> ACTIVITY LIST:
- A) In the text on spotting bad bots, what does it say about how robots.txt exists on a WordPress site?
- B) Carry on the text on spotting bad bots from its last sentence.

> TEXT UNDER STUDY:
== == ==
Figuring out which traffic is legitimate and which isn’t, can be tricky. If a (ro)bot script is written well, and often they are, they appear to be just like any other normal visitor.
The challenge that we’re presented with is being able to spot the bad bots and isolate their traffic from the “good” traffic – the traffic we want to keep.
Bot, or Not?
Bots don’t load pages randomly. They do it for a reason. That particular reason depends on its purpose and what they want to achieve.
If the bot is a web crawler, like Google or Bing, then the reason is clear.
But other bot traffic can have more nefarious motives.
It could be a bot designed to test your login. It may try a dictionary-based attack to “guess” login credentials to gain access to the admin area.
It could be a SPAM bot whose sole mission in life is posting SPAM comments to your blog articles.
Or they could simply be probing your site, building up a picture of it so it has a better idea of how your site is structured and what it’s “made of”. The reasons for doing this are endless, but nothing good is likely to come from it.
Shield Security has protection against various types of requests and uses different tools to thwart bots depending on what exactly is happening. It uses the particular nature of the requests to identify them as coming from a bot, or not.
But in the case of a “probing” bot that’s just browsing your site, it can be difficult to isolate this traffic and “see” a bot request when it looks just like a normal visitor.
We don’t want our sites probed. We don’t want bots building up a picture of our site for later use.
So then, how can we reliably identify bots that don’t look like bots?
Legitimate Bots Follow The Rules; Bad bots don’t care.
There’s a file on all your WordPress sites, called robots.txt
. You can see ours here: robots.txt
It’s not a real file, but one that WordPress creates on-the-fly as it’s needed.
The purpose of robots.txt is to provide a lists of rules for bots and web crawlers, like Google and Bing. It tells them what they’re allowed to index, and what they need to ignore. The search engines will only index pages that are permitted, and wont even scan the ones that are disallowed.
Legitimate bots and crawlers will honour these directives.
Since malicious bots don’t care about the rules, they’ll completely ignore your robots.txt and do whatever they like.
== == ==
> MATERIAL SHOWN:
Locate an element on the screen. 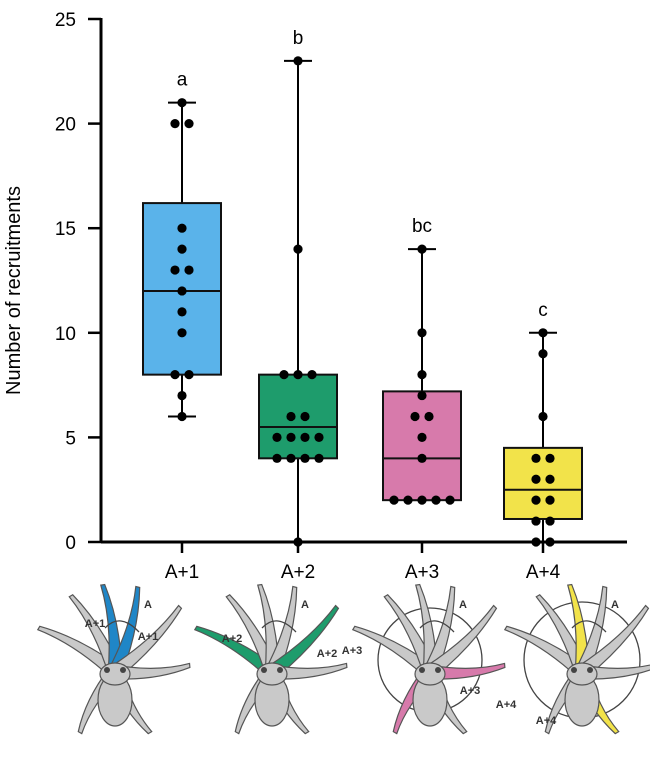 This screenshot has height=764, width=650. x-tick-label: A+4 is located at coordinates (544, 572).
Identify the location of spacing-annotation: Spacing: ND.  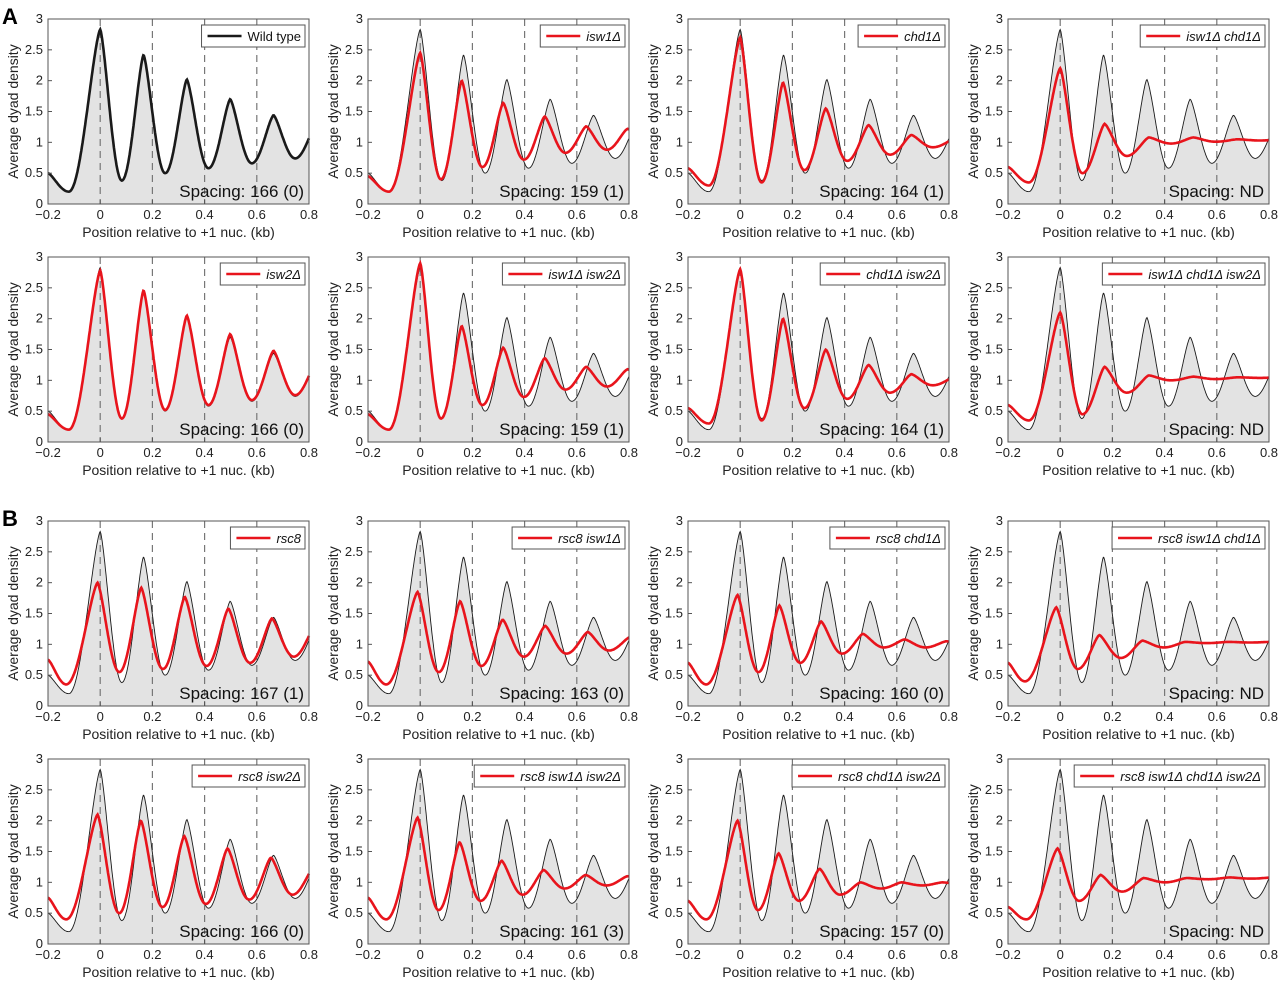
(1216, 192).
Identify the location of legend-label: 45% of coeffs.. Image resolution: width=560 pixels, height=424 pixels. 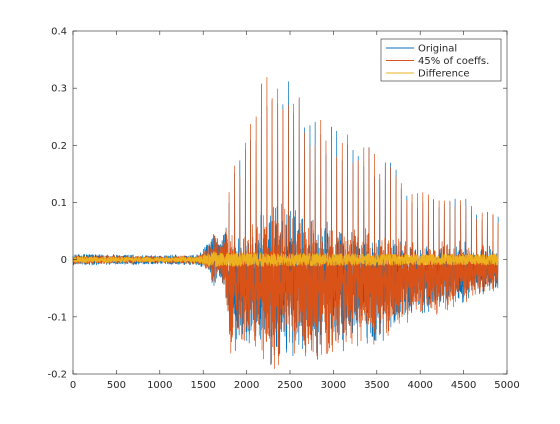
(454, 62).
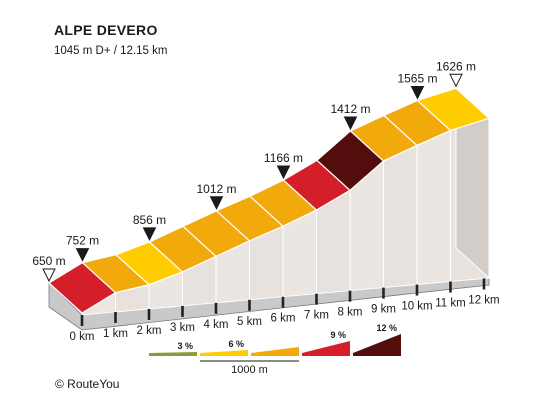  Describe the element at coordinates (350, 109) in the screenshot. I see `elevation-label: 1412 m` at that location.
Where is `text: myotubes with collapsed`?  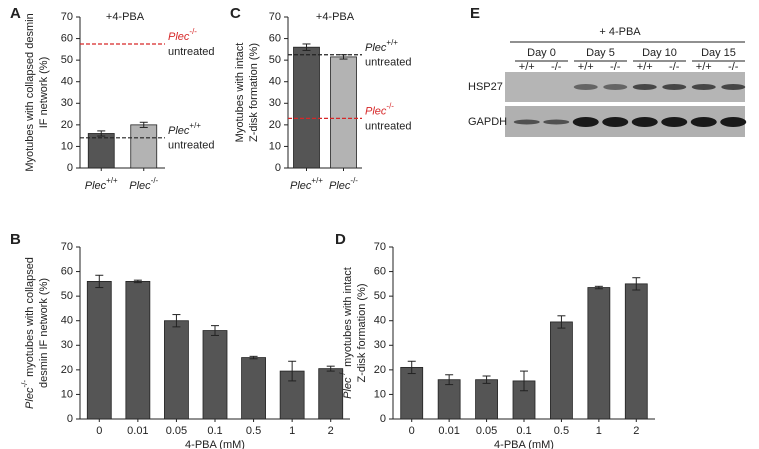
== == ==
> TASK RESULTS:
- A) It isn't a real file; WordPress creates it on the fly when it's needed.

- B)
That’s outrageous, you might say, but we can use this to our advantage, as we’ll see a bit later.
There’s another rule that web crawlers look at when they’re indexing your site:rel="nofollow"
. This property is added the web links to tell crawlers not to index the page behind the link – to basically ignore it.
Again, good bots should adhere to these rules, bad bots aren’t going to care.
How to use robots.txt rules and rel=”nofollow” to identify bad bots
Now that we know bots will blatantly ignore the rules, we can use this to our advantage.
Imagine you placed a link on your page:
- which was hidden, so only bots could see it and human visitors were oblivious
- which had
rel="nofollow"
on it. - which linked to a page on your site that was disallowed by your robots.txt rules.
Now imagine that you saw traffic to that link. How could that traffic possibly have been generated?
The only traffic that would go to that link are bots (that could see the link on your page) and ignored all the rules that said “do go there”.
Mouse Trap for Bad Bots comes to Shield Security Pro 7.3
Shield Security Pro 7.3+ has a Mouse Trap feature for detecting bad bots. This new feature arrives along with along with a few other bot detection signals which we’ll discuss elsewhere in more detail.
The Mouse Trap works by leaving a bit of “cheese” in the form a link that alerts Shield to a bad bot whenever it’s been accessed.
It’s a simple matter of switching on the option and Shield will take care of the rest. When enabled Shield Security will:
- automatically update your
robots.txt
file to indicate the virtual links that are not to be indexed. - automatically include an invisible, fake link at the footer of all pages on your site. This is the cheese to tempt the bad bots.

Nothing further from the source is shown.